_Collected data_
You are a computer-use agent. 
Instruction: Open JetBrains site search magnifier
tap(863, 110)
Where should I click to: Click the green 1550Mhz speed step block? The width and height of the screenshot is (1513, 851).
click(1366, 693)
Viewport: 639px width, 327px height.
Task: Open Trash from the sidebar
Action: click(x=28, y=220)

_Task statement_
All entries are to be copied exactly as they read.

_Solution for this problem_
You are a computer-use agent. 
Instruction: Open JetBrains site search magnifier
tap(863, 110)
Where should I click to: Click the green 1550Mhz speed step block? The width and height of the screenshot is (1513, 851).
click(1366, 693)
Viewport: 639px width, 327px height.
Task: Open Trash from the sidebar
Action: click(x=28, y=220)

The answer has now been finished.